Friday, Nov. 01, 1963

Dull No More

GREAT BRITAIN

Using his new signature for the first time, Britain's Prime Minister attached his name and family seal to a document renouncing six ancient peerages. Thus, less than a week after taking office, the 14th Earl of Home became Sir Alexander Frederick Douglas-Home, commoner, and so qualified for election to Parliament from a safe Tory seat (Kinross and West Perthshire, Scotland's second-biggest electoral district). Said he: "I don't feel any different." But Britons, who at first were widely skeptical of Lord Home, were already beginning to feel different about Sir Alec.

With firmness and charm he demolished the notion that he is a political innocent and an intellectual lightweight. There were bitter protests, and not only from Labor, when the new Prime Minister postponed Parliament's opening for two weeks (until Nov. 12) so that he might win the by-election and take his place in the House of Commons as leader of the government. Until then, for the first time in history, Britain has a Prime Minister without a seat either in the Lords or Commons, prompting the crack that the denobilized earl is "a Home without a House." In the Commons facing the Prime Minister's empty seat, Labor's Harold Wilson thundered that postponing Parliament's next session to suit Douglas-Home's convenience was tantamount to treating M.P.s like "awkward or refractory tenants" and constituted a "very serious tampering with the rights and duties of the House." Sir Alec (as he prefers to be known) merely sat out his first showdown with Wilson in 10 Downing Street and refused to budge.

New Programs. Tories also took new heart from the P.M.'s shrewd deployment of Cabinet talents. Many Britons still suspect that under his leadership the party may veer away from the progressive policies that have kept it in power for twelve years. Their fears were sharpened by the defection of Iain Macleod, a principal architect of the New Conservatism, who resigned as leader of the House and party co-chairman rather than serve under the new Prime Minister.

But with the support of such popular stalwarts as Minister for Science Lord Hailsham and Chancellor of the Exchequer Reginald Maudling, both of whom kept their jobs, Douglas-Home has already set in motion new government programs aimed at deflating Labor's claim to be the only reform party. Forestalling Labor's pledge to install a planning czar to direct the economy, Douglas-Home switched Lord Privy Seal Ted Heath, his able, longtime foreign-policy spokesman in the Commons, to an ambitious new Ministry for Industry, Trade and Regional Development. Armed with a long-awaited committee report urgently recommending educational expansion, the government pledged immediate action to double the number of Britain's universities (to 62) by 1980.
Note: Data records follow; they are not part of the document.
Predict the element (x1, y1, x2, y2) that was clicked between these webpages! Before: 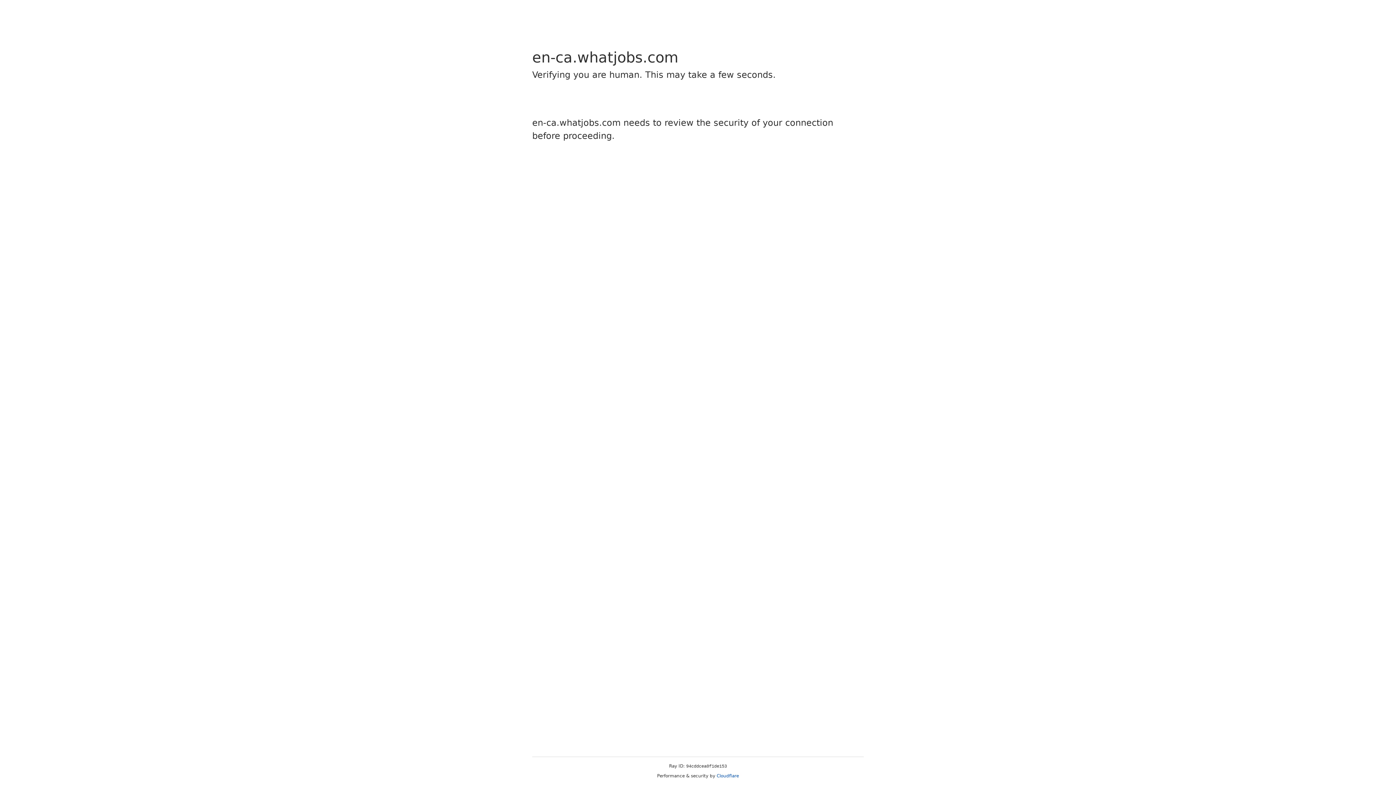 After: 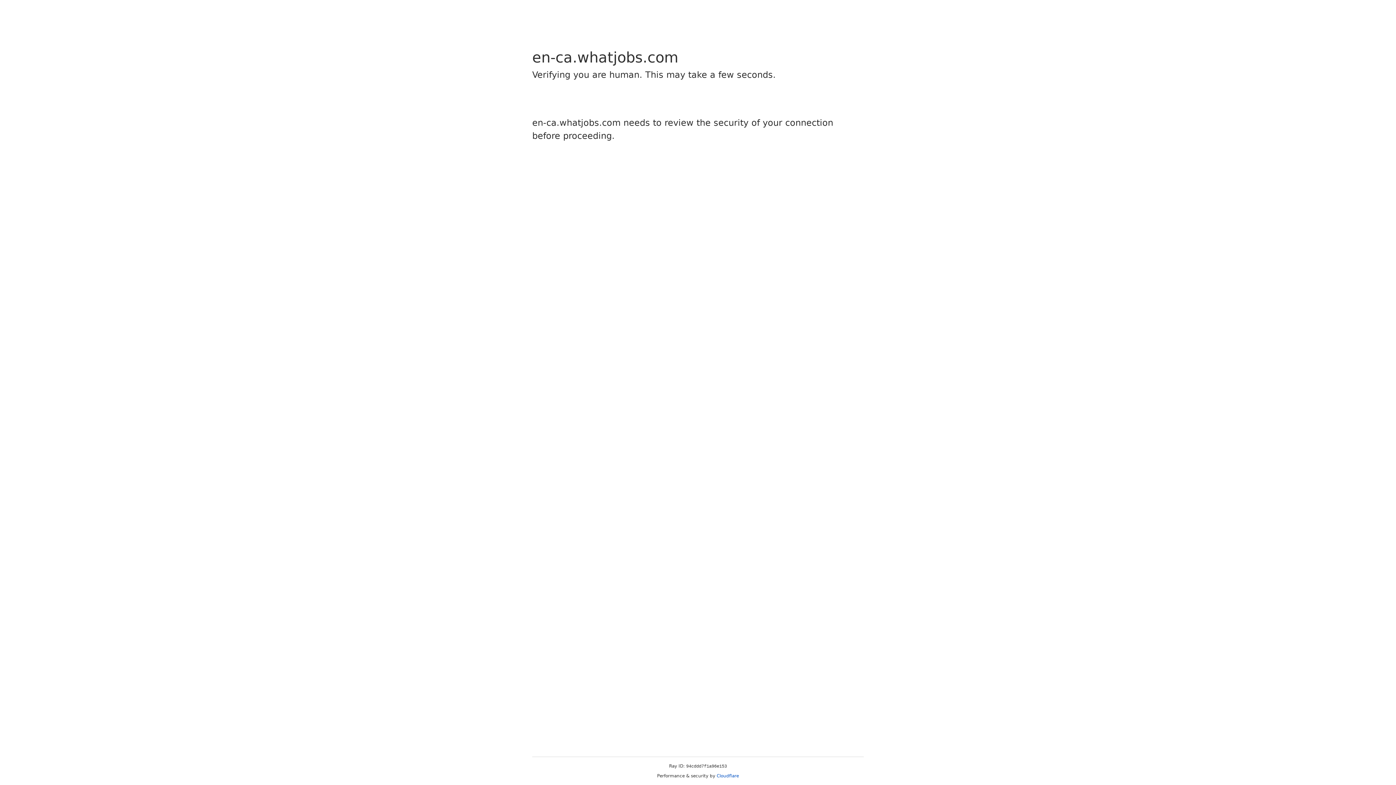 Action: bbox: (716, 773, 739, 778) label: Cloudflare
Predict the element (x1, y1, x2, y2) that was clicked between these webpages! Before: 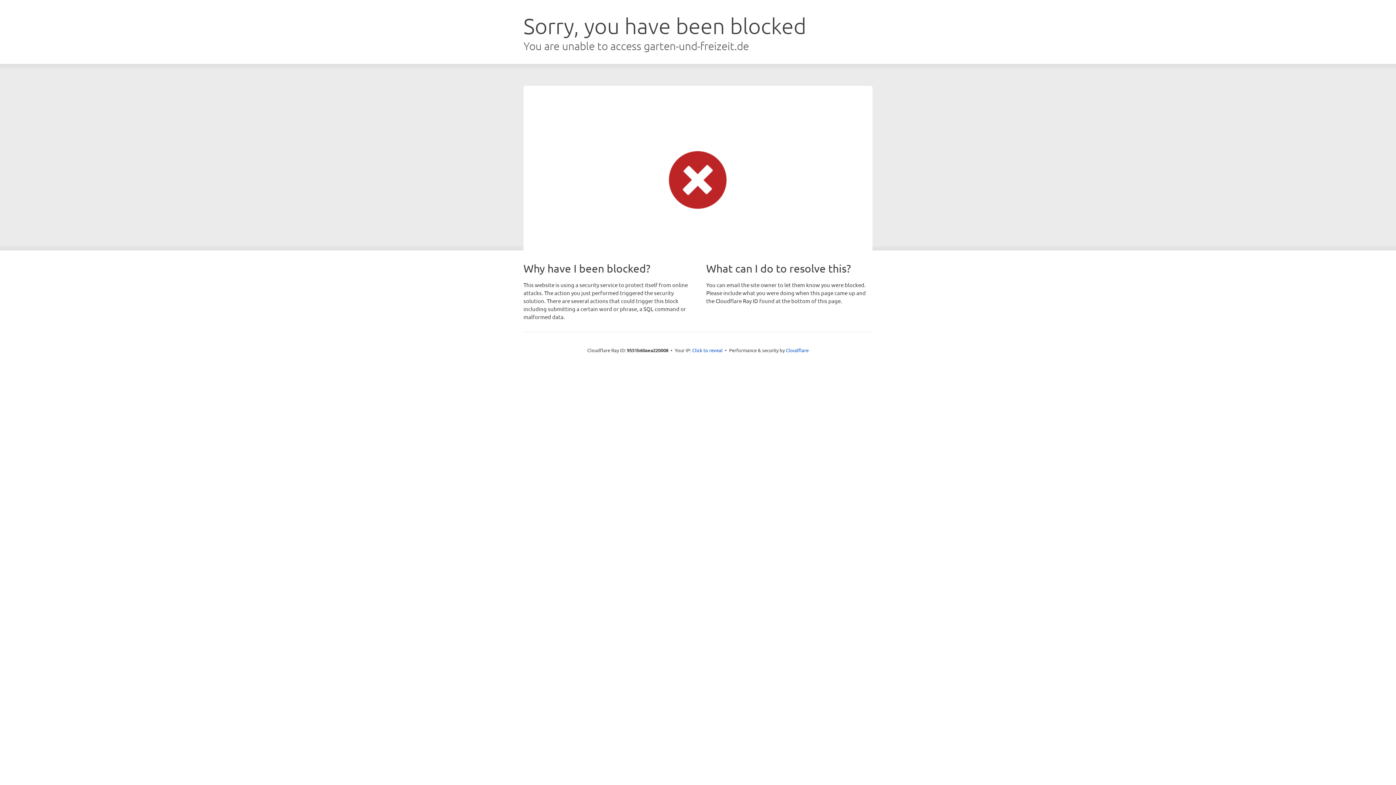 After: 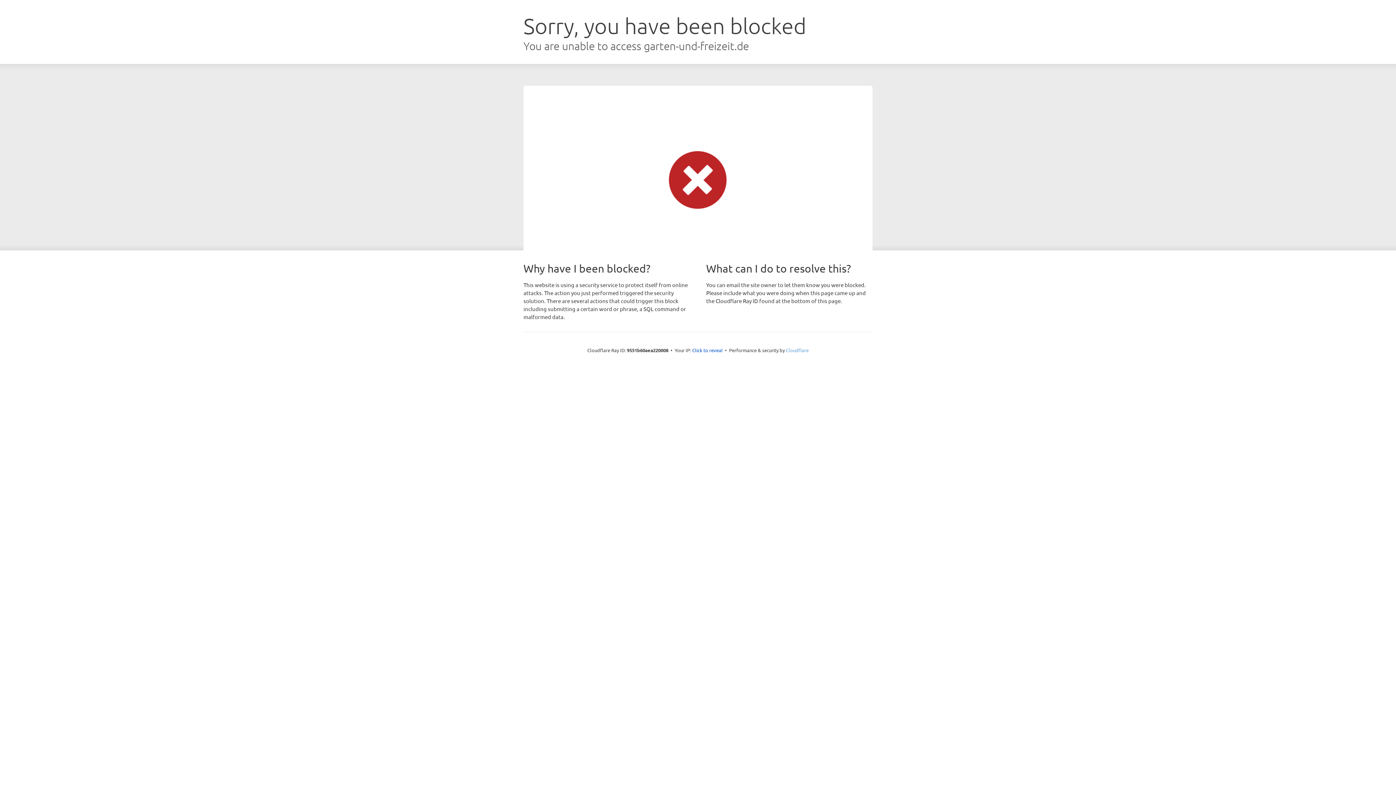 Action: bbox: (786, 347, 808, 353) label: Cloudflare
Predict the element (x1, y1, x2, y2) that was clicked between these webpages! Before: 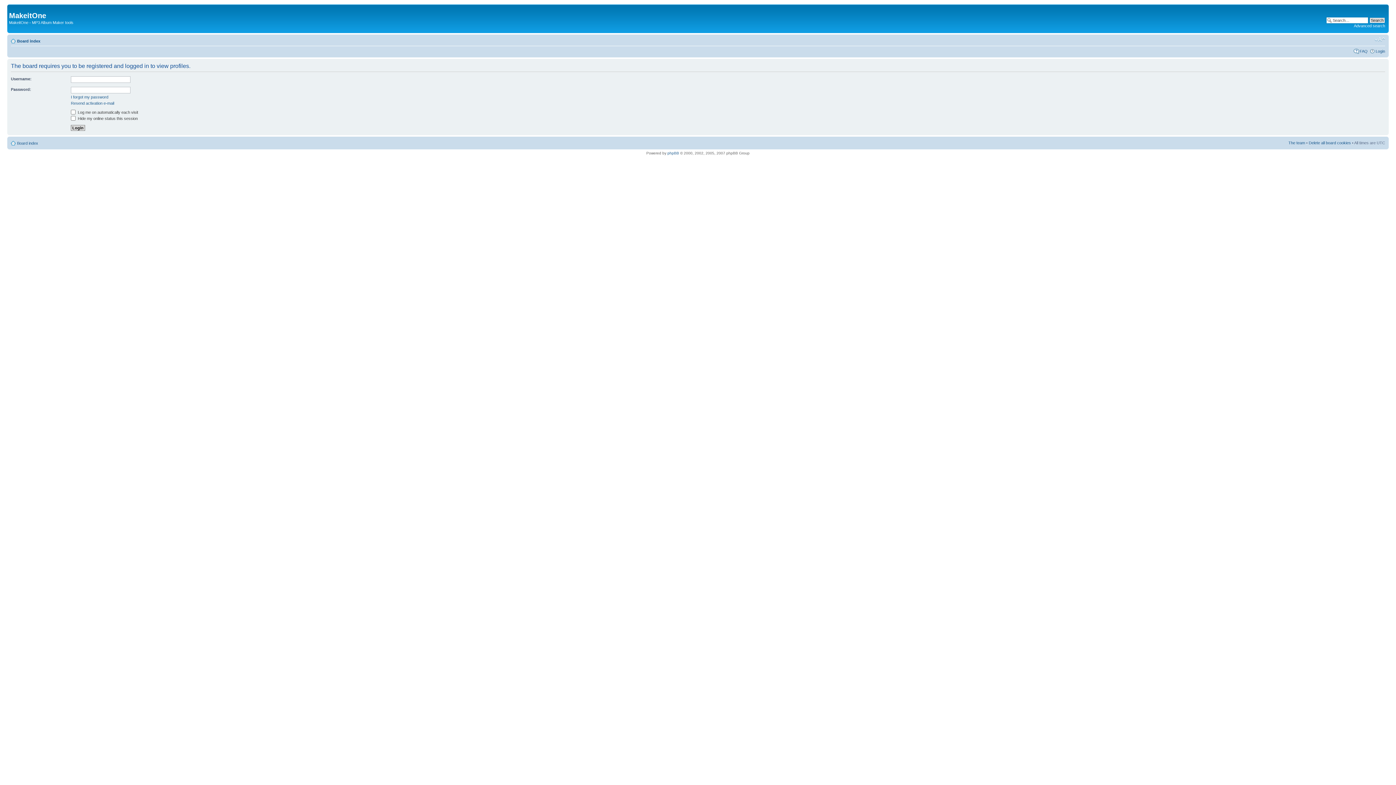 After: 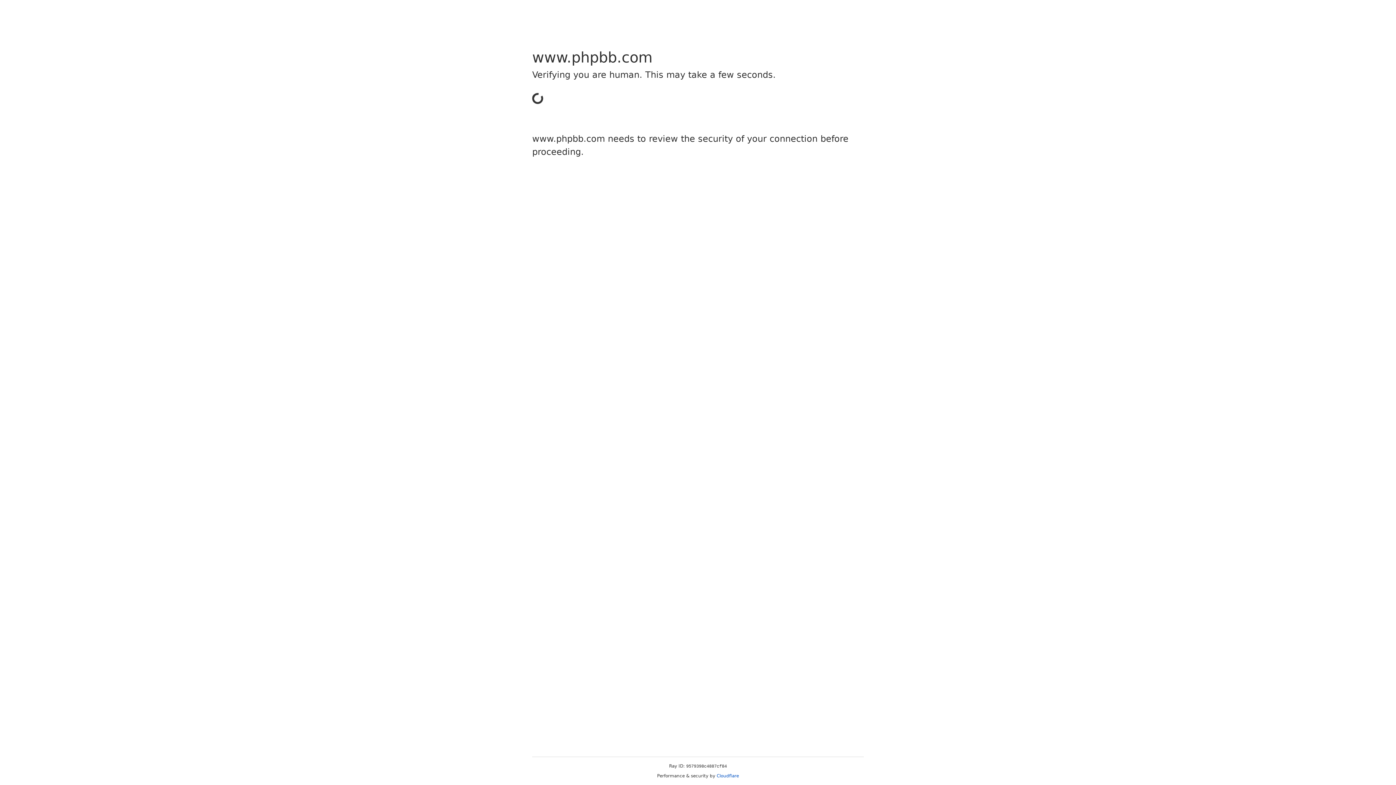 Action: label: phpBB bbox: (667, 151, 679, 155)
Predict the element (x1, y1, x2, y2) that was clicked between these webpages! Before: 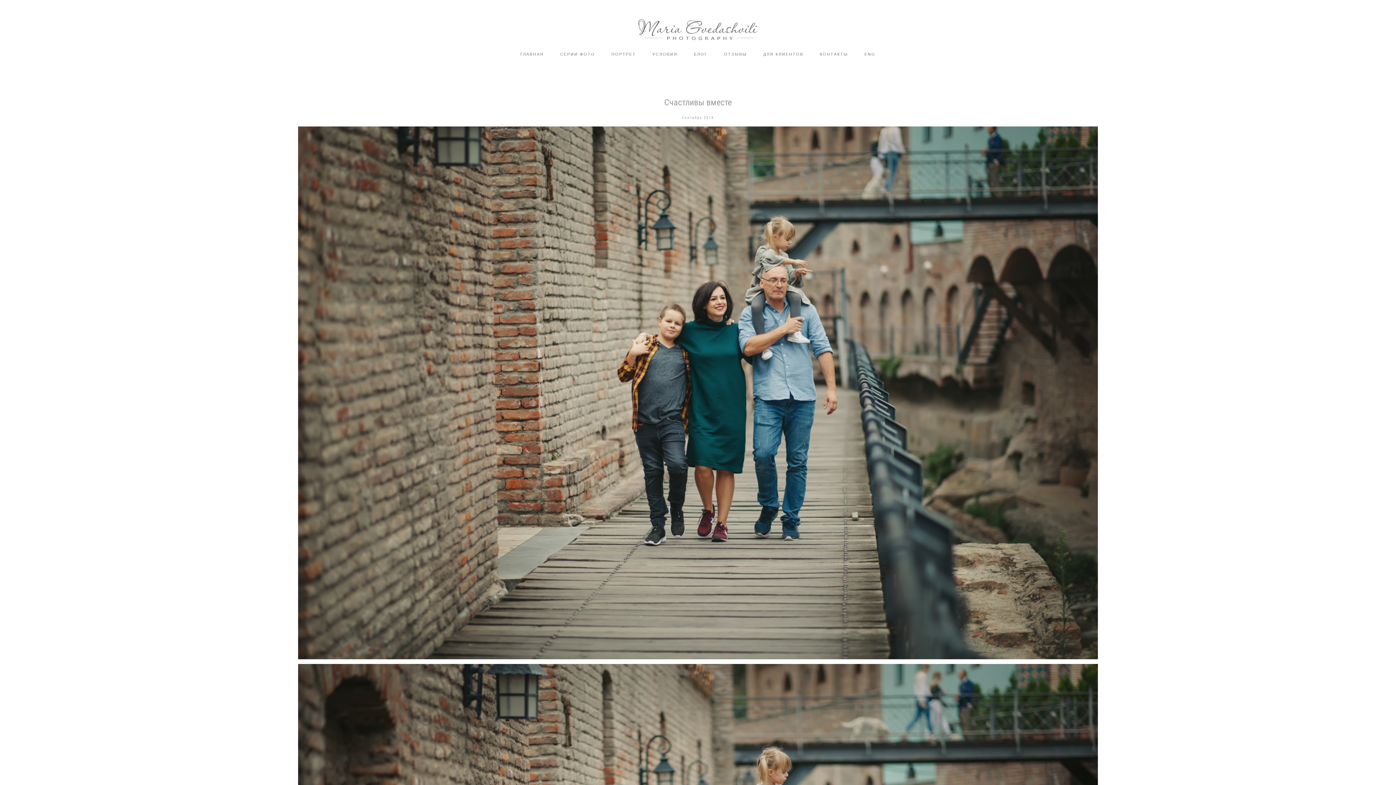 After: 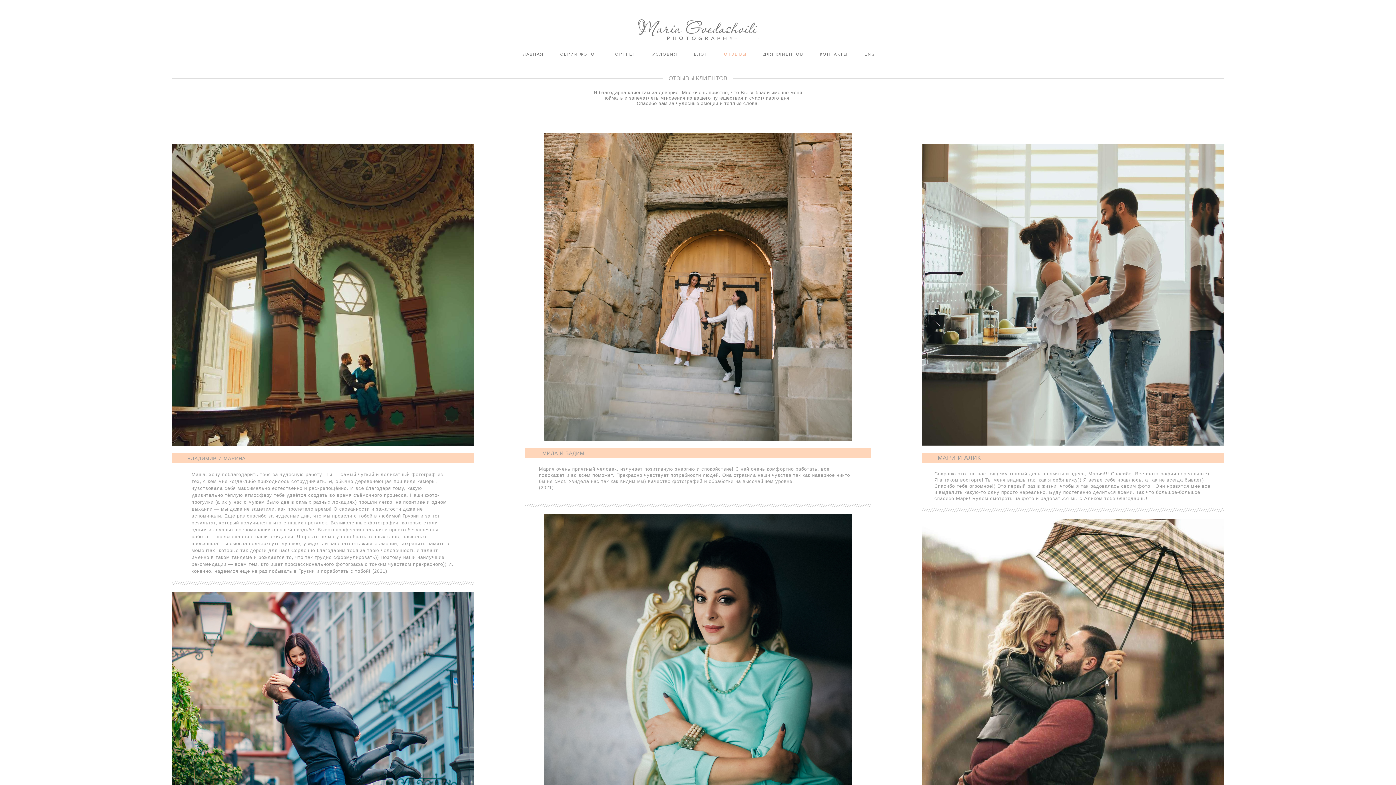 Action: bbox: (724, 51, 747, 56) label: ОТЗЫВЫ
One of Douglas-Home's shrewdest appointments, to the crucial job of party chairman, was Labor Minister John Hare, 52, a hardworking, true-blue Tory. As for Sir Alec's defeated rival for the prime ministership, Rab Butler, he had always wanted to be Foreign Secretary (Harold Macmillan denied him the job), and Rab made his debut last week at a Western European Union conference at The Hague with complete professional aplomb.

Harold the 14th. At week's end Douglas-Home took off for the solidly Tory constituency in Scotland. Though he faces five opponents, he is certain of victory both as a Tory and a bra' bonny Scottish laird. The new Prime Minister also displayed a considerable knack for public relations, allowing his wife to tell women reporters all about his habits, including the way he takes his porridge--sitting down and with lots of sugar, unlike the traditional Scotsman, who eats it standing up and with salt. As for criticism of his "remoteness" from life, the millionaire Prime Minister pointed out that he had served five years as Secretary of State for Scotland and had "complete charge of everything there"--industry, housing, forestry, agriculture, "highlands and islands, and all that."

Answering Wilson's gibe that the choice of a 14th earl as Prime Minister is an "elegant anachronism," he said dryly: "I suppose Mr. Wilson, when you come to think of it, is the 14th Mr. Wilson. If all men are equal, well, that's a very good doctrine. But are we to say that all men are equal except peers?" Harold, who was promptly dubbed "the 14th Mr. Wilson" by the press, for the moment made no more attacks on the Tory leader's genealogy, and in fact paid him a grudging compliment. "The Tory Party," allowed Wilson, "is no longer boring."